Victor Delage : Le terrorisme islamiste est en constante évolution. Depuis ses prémices dans les années 1980, avec l’intervention soviétique en Afghanistan, considérée comme la matrice du terrorisme islamiste contemporain, puis avec le tournant du 11-Septembre aux États-Unis et la multinationale terroriste d’Al-Qaida, et enfin, l’irruption de l’État islamique et sa proclamation du califat, à Mossoul, en 2014, la menace demeure mais ne cesse de muter. Gilles Kepel, spécialiste du monde arabe contemporain parle d’un « djihad d'atmosphère », protéiforme et morcelé. La mise à jour de notre immense base de données, jusqu’en mai 2021 (disponible en open data sur notre site fondapol.org) et l’actualisation de l’analyse qui en découle, nous permet de quantifier ces nouvelles réalités du terrorisme islamiste. Nous montrons qu’entre 1979 et mai 2021, au moins 48 035 attentats islamistes ont eu lieu dans le monde. Ils ont provoqué la mort d’au moins 210 138 personnes.

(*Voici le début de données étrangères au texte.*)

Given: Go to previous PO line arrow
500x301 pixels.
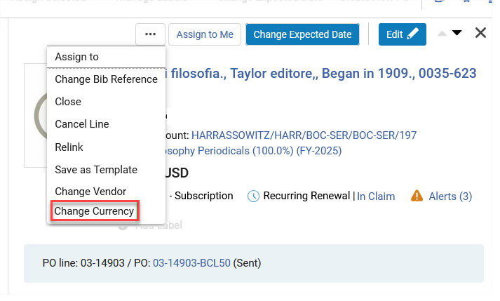Looking at the screenshot, I should pyautogui.click(x=441, y=33).
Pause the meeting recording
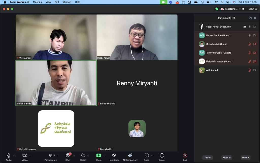The height and width of the screenshot is (163, 260). pyautogui.click(x=239, y=9)
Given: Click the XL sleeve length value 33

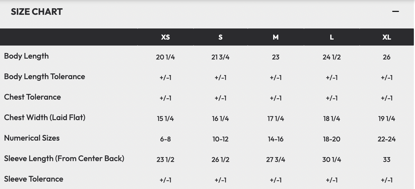Looking at the screenshot, I should tap(386, 160).
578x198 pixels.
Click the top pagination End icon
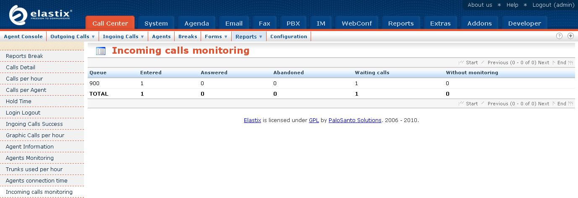tap(570, 63)
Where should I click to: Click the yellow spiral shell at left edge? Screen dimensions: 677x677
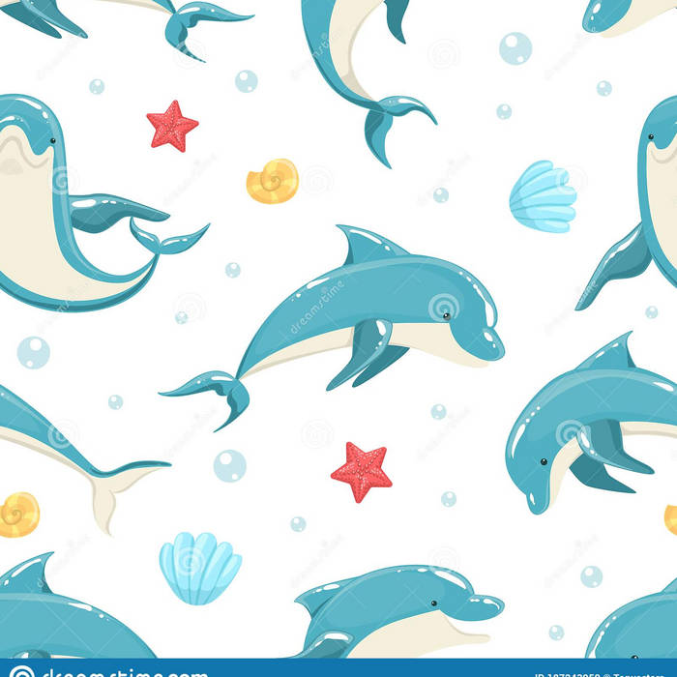click(18, 514)
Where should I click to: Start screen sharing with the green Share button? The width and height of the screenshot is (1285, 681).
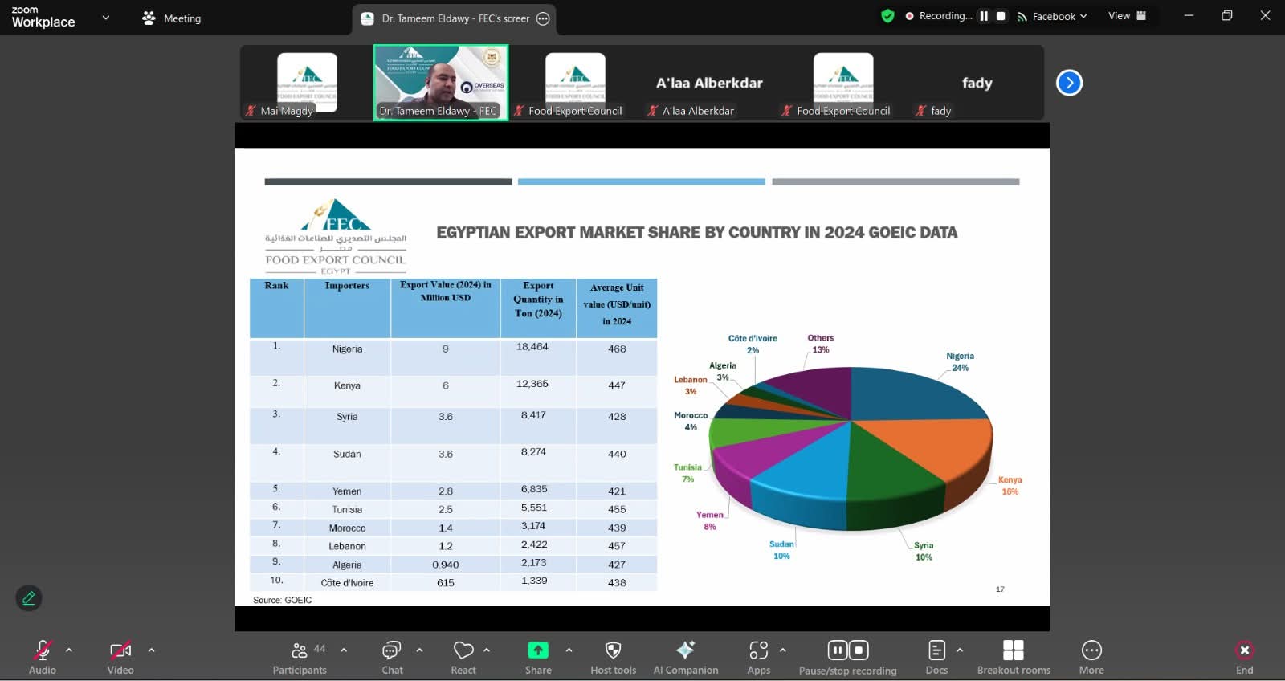click(x=538, y=657)
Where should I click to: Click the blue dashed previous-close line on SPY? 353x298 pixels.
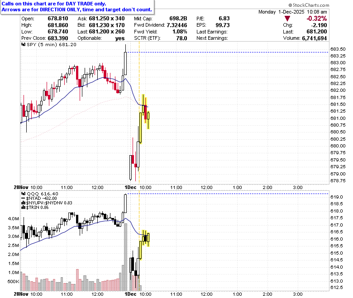227,52
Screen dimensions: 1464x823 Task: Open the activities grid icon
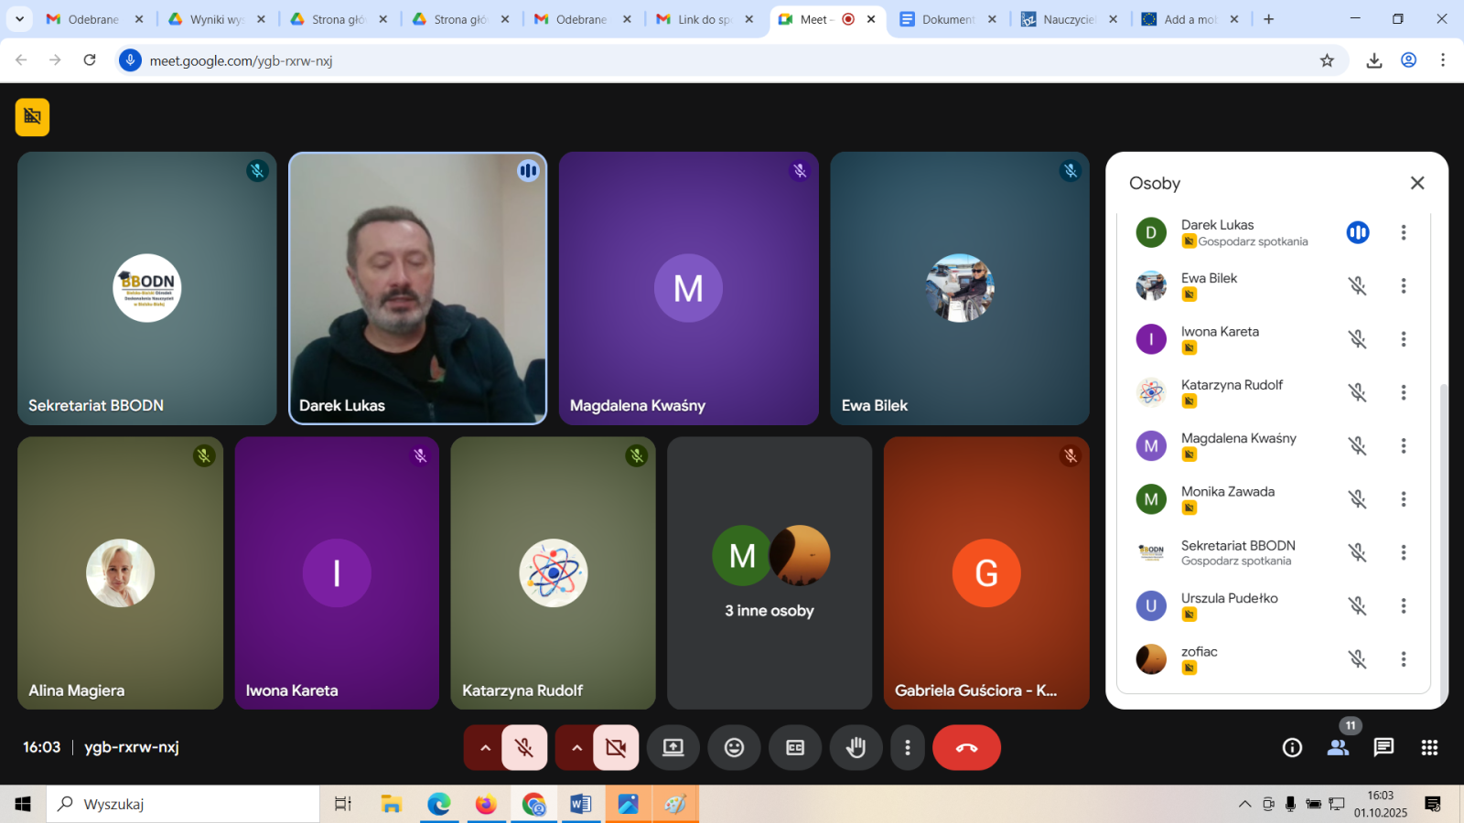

Cette étude, Les attentats islamistes dans le monde. 1979-2021 (sous la direction de Dominique Reynié, Fondation pour l’innovation politique, septembre 2021) fait aussi écho au procès des attentats du 13-Novembre et à la commémoration des attaques terroristes du 11-Septembre aux États-Unis. Le vingtième anniversaire de cette tragédie coïncide avec l’annonce du retrait américain d’Afghanistan, la prise de Kaboul par les talibans le 15 août 2021, puis le retrait des dernières troupes américaines du sol afghan le 31 août dernier.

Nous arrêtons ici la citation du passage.